Salgado then quoted an MRC official making the bizarro-world claim that censorship is freedom when Musk does it:
“It’s good to see that Musk is attempting to push back against foreign government censorship operations and providing a platform for people to speak all across the world,” said MRC Free Speech America & MRC Business Director Michael Morris. “But more can still be done. American companies like Twitter should be exporting the American ideals of free speech and expression, not importing the globalist notion of top-down, totalitarian suppression, control and censorship.”
Salgado did concede, however, that “The Twitter Files, however, did not address whether Musk permits censorship of content at the request of other governments,” though she refused to present evidence available elsewhere that he, in fact, does.

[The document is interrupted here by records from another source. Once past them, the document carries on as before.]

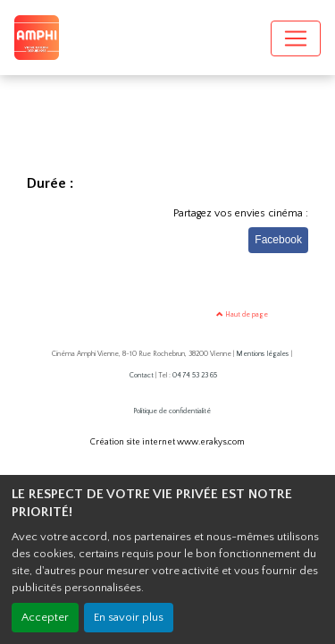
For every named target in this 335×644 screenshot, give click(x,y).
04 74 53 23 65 (195, 375)
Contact (141, 375)
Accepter (45, 617)
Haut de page (242, 314)
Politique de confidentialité (172, 411)
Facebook (278, 240)
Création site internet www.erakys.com (167, 442)
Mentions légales (263, 353)
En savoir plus (129, 617)
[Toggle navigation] (296, 38)
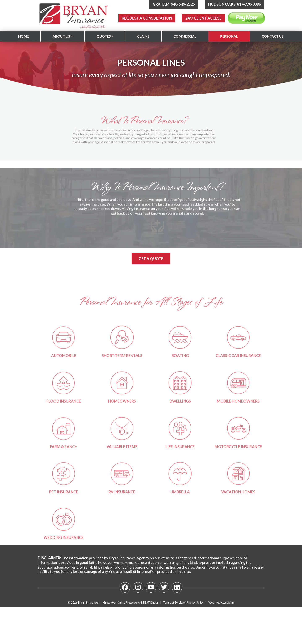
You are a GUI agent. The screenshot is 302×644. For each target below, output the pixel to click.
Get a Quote (151, 258)
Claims (143, 36)
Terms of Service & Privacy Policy (184, 602)
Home (24, 36)
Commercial (185, 36)
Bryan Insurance (88, 602)
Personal (229, 36)
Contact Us (272, 36)
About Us (61, 36)
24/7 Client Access (204, 18)
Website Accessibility (222, 602)
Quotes (104, 36)
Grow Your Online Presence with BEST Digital (131, 602)
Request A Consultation (147, 18)
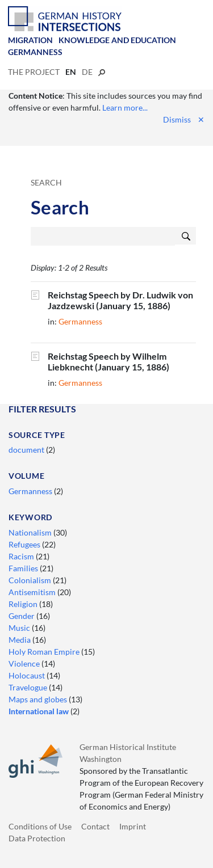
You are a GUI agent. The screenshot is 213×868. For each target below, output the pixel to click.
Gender (22, 616)
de (87, 71)
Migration (30, 40)
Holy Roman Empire (45, 651)
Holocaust (27, 675)
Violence (25, 663)
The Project (34, 71)
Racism (22, 556)
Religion (24, 604)
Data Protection (37, 838)
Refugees (25, 544)
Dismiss (183, 119)
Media (20, 639)
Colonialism (31, 580)
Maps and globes (39, 699)
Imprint (132, 826)
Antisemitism (33, 592)
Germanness (35, 52)
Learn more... (125, 107)
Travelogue (28, 687)
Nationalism (31, 532)
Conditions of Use (40, 826)
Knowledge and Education (117, 40)
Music (20, 627)
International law (39, 711)
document (27, 449)
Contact (95, 826)
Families (24, 568)
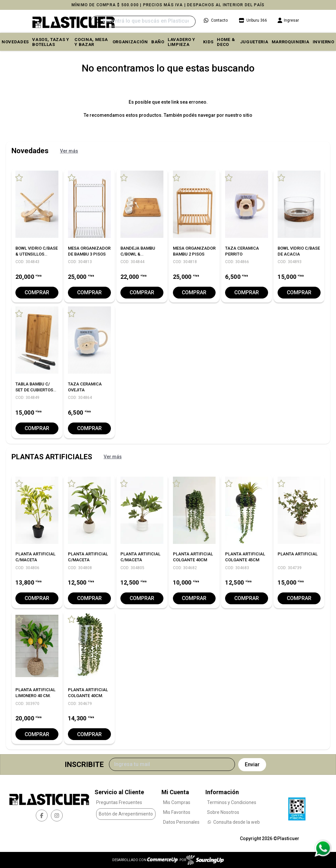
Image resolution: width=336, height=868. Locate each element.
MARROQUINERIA (291, 42)
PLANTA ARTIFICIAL (298, 554)
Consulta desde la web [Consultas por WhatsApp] (233, 822)
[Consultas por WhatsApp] (323, 848)
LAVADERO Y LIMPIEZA (181, 42)
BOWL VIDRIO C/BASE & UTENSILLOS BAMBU (36, 254)
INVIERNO (324, 42)
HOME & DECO (226, 42)
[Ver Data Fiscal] (297, 807)
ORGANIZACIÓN (130, 42)
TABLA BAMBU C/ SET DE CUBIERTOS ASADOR (34, 390)
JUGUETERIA (254, 42)
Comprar (37, 292)
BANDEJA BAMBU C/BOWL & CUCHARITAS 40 (138, 254)
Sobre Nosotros (223, 812)
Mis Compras (177, 802)
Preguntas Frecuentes (119, 802)
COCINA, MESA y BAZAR (91, 42)
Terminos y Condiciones (232, 802)
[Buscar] (143, 22)
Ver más (69, 151)
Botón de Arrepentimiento (126, 814)
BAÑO (158, 42)
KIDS (208, 42)
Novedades (15, 42)
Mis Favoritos (177, 812)
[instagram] (57, 815)
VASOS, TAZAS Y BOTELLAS (50, 42)
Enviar (252, 765)
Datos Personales (181, 822)
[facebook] (41, 815)
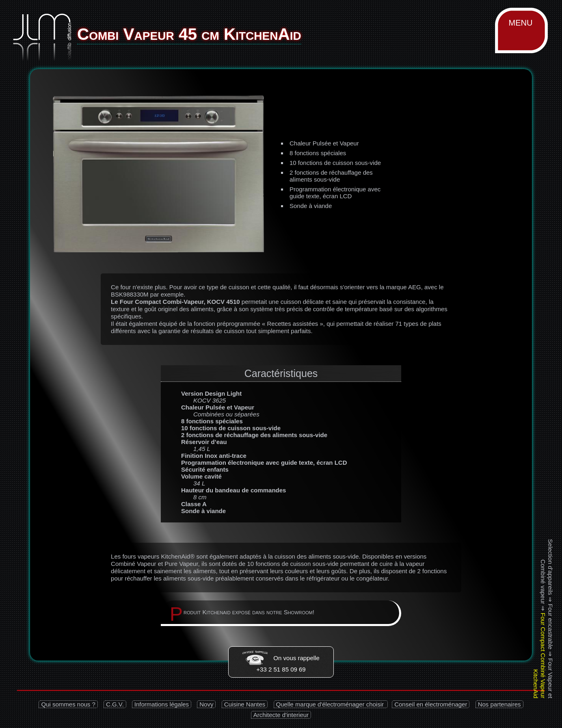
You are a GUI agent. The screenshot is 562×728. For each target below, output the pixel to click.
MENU (521, 23)
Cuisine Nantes (245, 704)
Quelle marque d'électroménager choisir (331, 704)
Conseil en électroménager (430, 704)
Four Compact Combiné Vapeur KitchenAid (539, 655)
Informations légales (162, 704)
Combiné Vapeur (133, 563)
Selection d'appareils (550, 567)
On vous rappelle (281, 658)
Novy (206, 704)
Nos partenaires (499, 704)
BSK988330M (130, 294)
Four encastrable (550, 626)
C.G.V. (115, 704)
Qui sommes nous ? (68, 704)
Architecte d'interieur (281, 715)
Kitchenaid (216, 612)
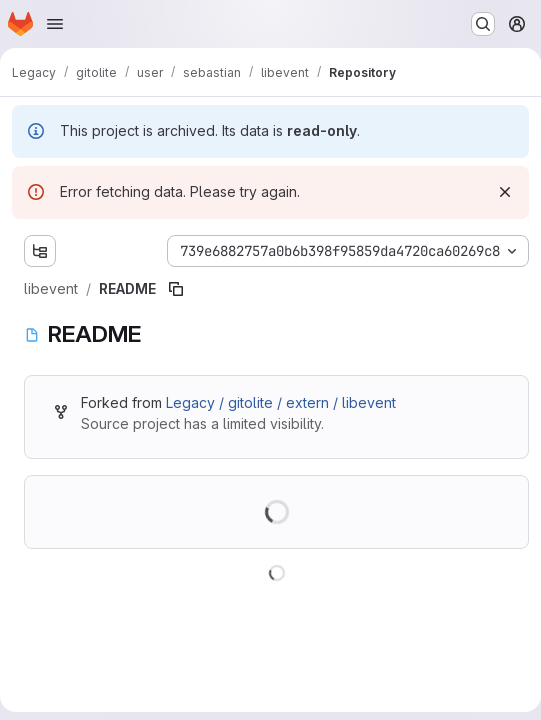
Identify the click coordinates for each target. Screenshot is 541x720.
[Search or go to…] (483, 24)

Pariseau touted yet another selective “Twitter files” release in a May 18 post: “This week’s Twitter Files reveal that The Washington Post columnist Taylor ‘The Troll’ Lorenz and NBC’s Ben Collins had privileged access to Twitter and its censorship apparatus under the prior regime.” (Yes, the MRC is still angry at Lorenz for using factual public records to reveal the person behind the homophobic Libs of TikTok account, Chaya Raichik.) She credited “independent journalist Paul Thacker” even though, by definition, a truly independent journalist would not be slavishly following Musk’s orders to do stenography for him.